Industry leaders should not believe they have all the answers. Assumptions can go out of date very quickly.
“Ideas come from all corners of organisations and our leaders need that diversity of opinion inherent in New Zealand more than ever,” he said.
KPMG interviewed providers of capital, educators, scientists, emerging leaders, Maori leaders, farmers, producers, chief executives and business leaders.
Six main issues emerged from the interviews:
Environmental challenges and what regenerative agriculture means for NZ;
Empowering people by attracting, recruiting, developing and retaining talent;
Equality of access to the digital future and data sharing;
Confronting tough problems such as gene editing and fresh water;
Strengthening communities, either directly or indirectly and;
Building trust in the primary sector and creating consensus by setting standards and reporting against them.

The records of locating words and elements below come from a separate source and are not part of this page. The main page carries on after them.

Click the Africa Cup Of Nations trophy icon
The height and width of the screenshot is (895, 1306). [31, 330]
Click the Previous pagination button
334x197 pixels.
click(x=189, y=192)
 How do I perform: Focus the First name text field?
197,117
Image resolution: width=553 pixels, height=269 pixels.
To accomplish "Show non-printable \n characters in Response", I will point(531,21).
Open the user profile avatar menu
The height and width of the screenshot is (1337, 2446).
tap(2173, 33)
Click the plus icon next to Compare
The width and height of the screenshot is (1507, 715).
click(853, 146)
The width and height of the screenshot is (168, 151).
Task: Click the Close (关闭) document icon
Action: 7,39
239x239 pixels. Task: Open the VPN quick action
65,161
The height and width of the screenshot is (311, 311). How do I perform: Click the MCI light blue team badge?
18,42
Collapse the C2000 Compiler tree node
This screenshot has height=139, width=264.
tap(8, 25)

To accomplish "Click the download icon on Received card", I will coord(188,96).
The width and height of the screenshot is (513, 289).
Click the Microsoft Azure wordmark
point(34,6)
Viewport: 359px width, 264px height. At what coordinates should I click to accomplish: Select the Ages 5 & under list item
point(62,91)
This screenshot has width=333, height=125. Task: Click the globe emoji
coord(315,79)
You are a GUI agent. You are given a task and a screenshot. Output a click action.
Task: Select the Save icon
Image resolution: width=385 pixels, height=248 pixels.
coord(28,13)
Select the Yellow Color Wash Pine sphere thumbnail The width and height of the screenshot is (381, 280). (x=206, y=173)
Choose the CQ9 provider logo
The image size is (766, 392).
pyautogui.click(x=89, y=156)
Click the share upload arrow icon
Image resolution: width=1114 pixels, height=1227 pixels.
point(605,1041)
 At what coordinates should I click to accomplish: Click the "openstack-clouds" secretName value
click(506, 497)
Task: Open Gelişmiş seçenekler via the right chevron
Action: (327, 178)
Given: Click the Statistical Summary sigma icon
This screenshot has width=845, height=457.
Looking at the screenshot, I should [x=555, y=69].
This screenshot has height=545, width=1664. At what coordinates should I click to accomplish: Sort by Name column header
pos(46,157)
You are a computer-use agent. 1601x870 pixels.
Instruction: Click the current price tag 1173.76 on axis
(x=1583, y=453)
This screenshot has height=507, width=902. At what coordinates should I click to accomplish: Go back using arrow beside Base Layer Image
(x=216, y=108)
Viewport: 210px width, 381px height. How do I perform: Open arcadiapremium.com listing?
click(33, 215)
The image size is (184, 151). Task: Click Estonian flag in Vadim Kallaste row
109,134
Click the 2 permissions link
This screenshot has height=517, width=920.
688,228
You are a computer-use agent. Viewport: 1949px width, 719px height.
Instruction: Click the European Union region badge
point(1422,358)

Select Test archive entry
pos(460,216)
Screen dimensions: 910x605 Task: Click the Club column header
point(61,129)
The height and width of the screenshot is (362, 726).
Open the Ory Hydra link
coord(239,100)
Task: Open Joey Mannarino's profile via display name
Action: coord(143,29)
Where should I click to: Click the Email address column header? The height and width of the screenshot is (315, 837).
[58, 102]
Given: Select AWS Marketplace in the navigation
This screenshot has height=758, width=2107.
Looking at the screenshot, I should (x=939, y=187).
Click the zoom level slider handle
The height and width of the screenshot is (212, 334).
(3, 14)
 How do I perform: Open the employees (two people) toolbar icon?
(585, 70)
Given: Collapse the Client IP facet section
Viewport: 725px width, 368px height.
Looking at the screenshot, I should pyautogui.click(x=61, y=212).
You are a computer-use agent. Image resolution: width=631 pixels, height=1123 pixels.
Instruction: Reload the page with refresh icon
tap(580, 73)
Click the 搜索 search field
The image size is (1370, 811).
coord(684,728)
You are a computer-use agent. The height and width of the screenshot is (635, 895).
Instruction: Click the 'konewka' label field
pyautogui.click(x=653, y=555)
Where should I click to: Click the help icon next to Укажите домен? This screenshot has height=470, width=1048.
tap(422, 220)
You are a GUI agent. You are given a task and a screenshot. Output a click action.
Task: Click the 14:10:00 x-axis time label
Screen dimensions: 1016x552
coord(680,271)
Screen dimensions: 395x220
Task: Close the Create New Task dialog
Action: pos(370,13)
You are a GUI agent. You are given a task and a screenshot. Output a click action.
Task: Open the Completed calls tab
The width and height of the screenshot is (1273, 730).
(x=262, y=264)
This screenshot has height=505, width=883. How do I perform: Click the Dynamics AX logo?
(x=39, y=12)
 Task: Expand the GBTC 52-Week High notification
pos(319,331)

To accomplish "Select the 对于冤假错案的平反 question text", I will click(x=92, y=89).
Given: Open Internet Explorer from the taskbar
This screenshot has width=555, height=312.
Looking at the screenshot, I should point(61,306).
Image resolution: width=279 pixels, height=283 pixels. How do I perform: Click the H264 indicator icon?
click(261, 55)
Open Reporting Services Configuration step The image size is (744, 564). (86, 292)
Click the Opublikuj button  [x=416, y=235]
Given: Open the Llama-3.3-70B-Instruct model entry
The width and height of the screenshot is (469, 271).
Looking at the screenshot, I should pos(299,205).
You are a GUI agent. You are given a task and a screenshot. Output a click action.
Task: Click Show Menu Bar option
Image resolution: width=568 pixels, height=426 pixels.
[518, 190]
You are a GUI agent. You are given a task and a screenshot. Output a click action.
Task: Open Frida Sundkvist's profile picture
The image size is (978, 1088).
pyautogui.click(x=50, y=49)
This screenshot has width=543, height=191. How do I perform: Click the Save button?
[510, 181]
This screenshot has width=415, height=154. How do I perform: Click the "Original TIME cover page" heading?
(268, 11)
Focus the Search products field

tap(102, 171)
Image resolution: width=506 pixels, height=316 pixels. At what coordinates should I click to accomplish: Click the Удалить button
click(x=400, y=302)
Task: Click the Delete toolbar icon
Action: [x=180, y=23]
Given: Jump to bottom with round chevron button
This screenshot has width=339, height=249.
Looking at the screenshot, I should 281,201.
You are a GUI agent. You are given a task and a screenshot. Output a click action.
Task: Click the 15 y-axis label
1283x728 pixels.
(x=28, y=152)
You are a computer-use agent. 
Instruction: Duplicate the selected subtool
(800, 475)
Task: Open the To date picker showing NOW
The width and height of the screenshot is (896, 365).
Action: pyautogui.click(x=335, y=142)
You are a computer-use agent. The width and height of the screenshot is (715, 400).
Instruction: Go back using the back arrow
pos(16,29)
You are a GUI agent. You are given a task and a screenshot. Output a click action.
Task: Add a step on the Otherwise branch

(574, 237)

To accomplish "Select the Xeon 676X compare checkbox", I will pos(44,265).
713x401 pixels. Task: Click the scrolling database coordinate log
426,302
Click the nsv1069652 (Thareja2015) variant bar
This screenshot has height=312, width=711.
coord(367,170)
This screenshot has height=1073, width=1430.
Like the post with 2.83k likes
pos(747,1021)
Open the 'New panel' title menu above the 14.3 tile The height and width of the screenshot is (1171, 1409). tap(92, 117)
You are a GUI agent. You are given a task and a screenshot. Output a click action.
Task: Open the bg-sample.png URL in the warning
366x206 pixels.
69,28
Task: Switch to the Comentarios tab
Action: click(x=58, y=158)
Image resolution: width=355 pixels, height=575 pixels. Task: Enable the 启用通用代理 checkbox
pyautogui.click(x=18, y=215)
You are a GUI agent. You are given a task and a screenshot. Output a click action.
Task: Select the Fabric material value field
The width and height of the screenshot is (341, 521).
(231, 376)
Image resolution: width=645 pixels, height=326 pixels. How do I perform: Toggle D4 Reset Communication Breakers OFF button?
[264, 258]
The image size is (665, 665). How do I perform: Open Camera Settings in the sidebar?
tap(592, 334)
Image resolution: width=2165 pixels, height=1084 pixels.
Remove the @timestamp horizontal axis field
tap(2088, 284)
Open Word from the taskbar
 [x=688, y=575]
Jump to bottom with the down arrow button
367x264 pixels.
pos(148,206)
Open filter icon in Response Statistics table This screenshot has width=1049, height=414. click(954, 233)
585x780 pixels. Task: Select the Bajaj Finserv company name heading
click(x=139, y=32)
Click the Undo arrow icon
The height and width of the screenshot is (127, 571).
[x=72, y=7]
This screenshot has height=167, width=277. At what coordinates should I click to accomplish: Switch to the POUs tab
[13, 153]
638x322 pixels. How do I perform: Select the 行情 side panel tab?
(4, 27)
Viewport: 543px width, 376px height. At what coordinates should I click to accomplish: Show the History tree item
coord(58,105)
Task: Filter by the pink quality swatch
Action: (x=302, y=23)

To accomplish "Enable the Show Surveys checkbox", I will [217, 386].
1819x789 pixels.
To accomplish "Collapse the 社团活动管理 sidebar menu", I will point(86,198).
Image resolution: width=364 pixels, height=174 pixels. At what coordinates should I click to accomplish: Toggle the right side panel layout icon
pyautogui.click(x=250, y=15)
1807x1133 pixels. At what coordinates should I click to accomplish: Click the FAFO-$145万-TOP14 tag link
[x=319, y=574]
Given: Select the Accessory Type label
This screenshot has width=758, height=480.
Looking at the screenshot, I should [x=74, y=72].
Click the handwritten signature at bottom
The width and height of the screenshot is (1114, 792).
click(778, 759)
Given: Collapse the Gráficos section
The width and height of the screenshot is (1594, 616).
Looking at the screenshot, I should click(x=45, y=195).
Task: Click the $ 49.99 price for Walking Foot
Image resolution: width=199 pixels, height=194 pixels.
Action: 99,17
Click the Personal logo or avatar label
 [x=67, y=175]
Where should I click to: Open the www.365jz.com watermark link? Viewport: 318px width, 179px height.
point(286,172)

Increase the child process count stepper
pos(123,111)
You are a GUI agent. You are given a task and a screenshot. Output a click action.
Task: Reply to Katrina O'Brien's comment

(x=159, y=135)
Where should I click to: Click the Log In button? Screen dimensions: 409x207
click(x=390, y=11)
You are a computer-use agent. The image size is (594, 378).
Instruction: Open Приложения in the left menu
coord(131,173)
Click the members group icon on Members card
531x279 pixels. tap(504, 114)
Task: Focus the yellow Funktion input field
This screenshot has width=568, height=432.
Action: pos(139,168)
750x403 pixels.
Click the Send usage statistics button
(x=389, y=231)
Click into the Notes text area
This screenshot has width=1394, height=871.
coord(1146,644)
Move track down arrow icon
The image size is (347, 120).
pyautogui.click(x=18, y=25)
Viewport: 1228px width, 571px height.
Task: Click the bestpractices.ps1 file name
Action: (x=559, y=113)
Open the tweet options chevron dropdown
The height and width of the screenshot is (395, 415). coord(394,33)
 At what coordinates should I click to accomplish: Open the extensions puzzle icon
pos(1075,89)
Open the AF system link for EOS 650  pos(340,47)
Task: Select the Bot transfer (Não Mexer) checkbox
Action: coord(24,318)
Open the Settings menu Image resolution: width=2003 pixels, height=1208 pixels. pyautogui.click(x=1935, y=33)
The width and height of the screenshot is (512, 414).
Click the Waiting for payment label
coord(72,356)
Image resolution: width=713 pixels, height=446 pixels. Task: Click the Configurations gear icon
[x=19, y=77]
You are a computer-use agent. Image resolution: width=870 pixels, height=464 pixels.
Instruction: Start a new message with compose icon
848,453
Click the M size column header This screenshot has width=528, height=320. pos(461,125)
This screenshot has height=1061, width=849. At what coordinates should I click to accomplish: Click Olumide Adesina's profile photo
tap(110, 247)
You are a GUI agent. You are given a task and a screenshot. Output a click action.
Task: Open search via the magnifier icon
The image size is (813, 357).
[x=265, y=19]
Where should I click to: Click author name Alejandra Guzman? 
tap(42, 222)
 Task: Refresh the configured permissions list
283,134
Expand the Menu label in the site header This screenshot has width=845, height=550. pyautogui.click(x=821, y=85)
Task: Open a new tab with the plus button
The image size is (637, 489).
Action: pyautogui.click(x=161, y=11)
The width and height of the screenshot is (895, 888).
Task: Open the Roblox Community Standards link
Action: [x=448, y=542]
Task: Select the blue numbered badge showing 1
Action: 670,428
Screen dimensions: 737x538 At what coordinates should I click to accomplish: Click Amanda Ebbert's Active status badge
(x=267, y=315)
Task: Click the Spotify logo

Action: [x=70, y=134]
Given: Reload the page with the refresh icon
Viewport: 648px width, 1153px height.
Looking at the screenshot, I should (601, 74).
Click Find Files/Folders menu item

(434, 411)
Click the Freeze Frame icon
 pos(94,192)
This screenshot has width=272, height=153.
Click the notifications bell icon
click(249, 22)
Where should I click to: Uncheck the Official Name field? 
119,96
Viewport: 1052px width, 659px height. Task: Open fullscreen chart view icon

Proudfoot said concerns about attracting and retaining the right people featured in his first Agribusiness Agenda in 2010.
“We haven’t made the progress on this matter we needed to and this year’s Agenda contains different perspectives on how this might be addressed.
“It is no longer acceptable in 10 years to be saying the same stuff.”
KPMG did its usual survey of priorities as seen by the people it interviewed and biosecurity remains at the top.
“People are more nervous than before because we have had a major disease incursion and the porosity of our border is now clear,” he said.
Trade agreements are second on the list, highlighted by the moves by other countries to protect and incentivise their industries.
Water made a big comeback on the list, moving from 19th last year to ninth-equal this year.
That was put down to the widespread drought and concern about rain patterns becoming less reliable.
KPMG reported on the priorities of women and millennial contributors separately from the overall survey group, which is 70% male.
Millennials were 21% of surveyed voices.
Women elevated rural and urban community understanding to number four on their ranking and put a significantly lower ranking on trade agreements.
Millennials put alternative proteins at number four, compared with the full survey ranking of 28.
But they also agree with baby boomers priority should be accorded gene-editing technologies, ranking them sixth.
Penalties for animal welfare, equipping leaders with industry skills and implementing quality water systems are also valued highly by that cohort.
KPMG analyst Jack Keeys interviewed 25 emerging leaders, collectively called centennials and millennials, born between 1981and 2010, representative of two million younger NZ citizens.
They have high expectations for food and fibre industries in all-inclusive community prosperity, comprehensive collaboration, environmental integrity, pride in perception across tiers in society and financial sustainability to achieve the four previous goals.
They believe the health and well-being of the whole country should be a goal of the primary sector.
Sustainability and zero carbon are not ambitious enough. They want net-positive waste emissions and contaminant footprint.
E-commerce systems for food are important for every region and industry.
They also suggested a food and fibre levy for innovation and collaborative research and development.
Greater good moves farmers
Farmers and growers in Canterbury see success from their efforts very much bound up in community health and well-being, KPMG reports.
Local advisory team members Brent Love and Genevieve Steven say farmers in the region believe access to healthy, nutritious and affordable food for everyone should be prioritised ahead of exports.
Stevens points to the Meat the Need producers’ charity supplying food banks as an example.
Asked for the factors in what they see as relevant in 2040 they said all products must have 100% traceability and audited standards.
Products will also be marketed on attributes underpinned by science, establishing fact over fiction.
The survey respondents called for one governing body that sits above all industry-good organisations to ensure a consistent approach to marketing, product safety and quality.
Thriving landscapes will have diverse ecosystems, an adaptive and tech-savvy workforce and continued family-owned and operated businesses.